Thank you so much for stopping by and checking out my art process! To see more of my paintings check out jackielittlemiller.com

 

 

Last Goodbye

This is my second painting in the Ecclesiastes 3 series, to everything there is a season. I have been a portrait artist for years and love the human expression. Driven by a desire to push myself past faces, I started thinking about doing a series of paintings on hands. Then I thought maybe hands and feet, and I came to the conclusion that I just wanted to be able to paint expressive emotion without the aid of facial expression. So I had all these possible ides running around in my head, day and night. especially at night. I tend to do all my best thinking just before I go off to sleep. After the process of painting “A Time to Mourn” the series was set in my mind. But this painting was of the full body and was a dancer. So then I’m asking myself questions like, if this one is of a dance, does the whole series need to be represented in dance? Do I use the whole body in all the paintings: Or can I still go with just hands, or hands and feet? So many conflicting ideas overwhelmed my thoughts. Then the answer came to me.

In December of last year when my sister was passing away,  I sat in the room with her holding her hand, as she was taking, what I knew were some of, her last breaths, I looked down at my hands holding and caressing hers. The artist in me wanted to capture this moment forever with a photo of our hands touching for the last time this side of heaven.The rational side of me, how ever, talked me out of it saying that it would be crass and insensitive of me. For several months afterword I mourned that decision, as my sister and I were so very close and her hands and my hands worked along side each other so many times. She was like an extension of me and I of her.

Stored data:
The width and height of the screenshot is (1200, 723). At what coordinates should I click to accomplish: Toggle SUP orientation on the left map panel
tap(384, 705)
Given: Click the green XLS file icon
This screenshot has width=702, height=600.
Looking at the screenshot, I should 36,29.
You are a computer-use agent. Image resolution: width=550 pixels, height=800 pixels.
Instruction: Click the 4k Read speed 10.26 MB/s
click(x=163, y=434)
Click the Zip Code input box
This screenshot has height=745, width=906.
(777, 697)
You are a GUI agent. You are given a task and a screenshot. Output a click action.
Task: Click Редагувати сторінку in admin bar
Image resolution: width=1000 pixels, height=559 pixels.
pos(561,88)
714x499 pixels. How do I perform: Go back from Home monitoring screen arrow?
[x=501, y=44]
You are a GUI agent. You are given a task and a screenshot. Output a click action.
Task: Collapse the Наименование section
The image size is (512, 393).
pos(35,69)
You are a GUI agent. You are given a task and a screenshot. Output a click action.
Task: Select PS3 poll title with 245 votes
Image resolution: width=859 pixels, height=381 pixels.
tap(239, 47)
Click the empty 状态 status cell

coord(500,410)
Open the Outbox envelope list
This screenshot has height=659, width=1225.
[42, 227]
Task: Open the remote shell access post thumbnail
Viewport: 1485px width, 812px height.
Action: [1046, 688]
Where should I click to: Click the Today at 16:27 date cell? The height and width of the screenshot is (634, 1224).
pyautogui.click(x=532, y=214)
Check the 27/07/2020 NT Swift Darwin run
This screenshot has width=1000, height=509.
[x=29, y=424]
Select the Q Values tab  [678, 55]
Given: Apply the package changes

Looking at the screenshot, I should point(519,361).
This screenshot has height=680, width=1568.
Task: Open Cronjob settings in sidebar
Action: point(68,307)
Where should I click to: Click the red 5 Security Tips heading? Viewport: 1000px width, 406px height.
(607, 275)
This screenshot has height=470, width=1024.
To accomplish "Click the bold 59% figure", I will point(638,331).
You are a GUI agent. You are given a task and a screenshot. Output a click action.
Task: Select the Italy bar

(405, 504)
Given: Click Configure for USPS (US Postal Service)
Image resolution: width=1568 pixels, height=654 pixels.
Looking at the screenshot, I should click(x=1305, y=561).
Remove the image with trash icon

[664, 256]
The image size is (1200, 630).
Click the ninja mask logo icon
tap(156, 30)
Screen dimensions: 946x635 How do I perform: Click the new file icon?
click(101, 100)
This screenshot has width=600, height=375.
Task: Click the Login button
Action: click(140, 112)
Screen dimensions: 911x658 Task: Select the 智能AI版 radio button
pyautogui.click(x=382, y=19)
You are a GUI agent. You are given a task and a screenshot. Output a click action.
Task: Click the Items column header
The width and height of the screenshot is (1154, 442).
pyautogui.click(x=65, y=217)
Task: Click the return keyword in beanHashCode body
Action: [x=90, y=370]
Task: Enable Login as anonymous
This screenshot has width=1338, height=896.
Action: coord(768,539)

ASSIGNMENT: Can you set down, word for word, the part of the "Last Goodbye" post that begins at the words "In December of" and stops after "and I of her."? You won't need the listing for this.

OUTPUT BELOW:
In December of last year when my sister was passing away,  I sat in the room with her holding her hand, as she was taking, what I knew were some of, her last breaths, I looked down at my hands holding and caressing hers. The artist in me wanted to capture this moment forever with a photo of our hands touching for the last time this side of heaven.The rational side of me, how ever, talked me out of it saying that it would be crass and insensitive of me. For several months afterword I mourned that decision, as my sister and I were so very close and her hands and my hands worked along side each other so many times. She was like an extension of me and I of her.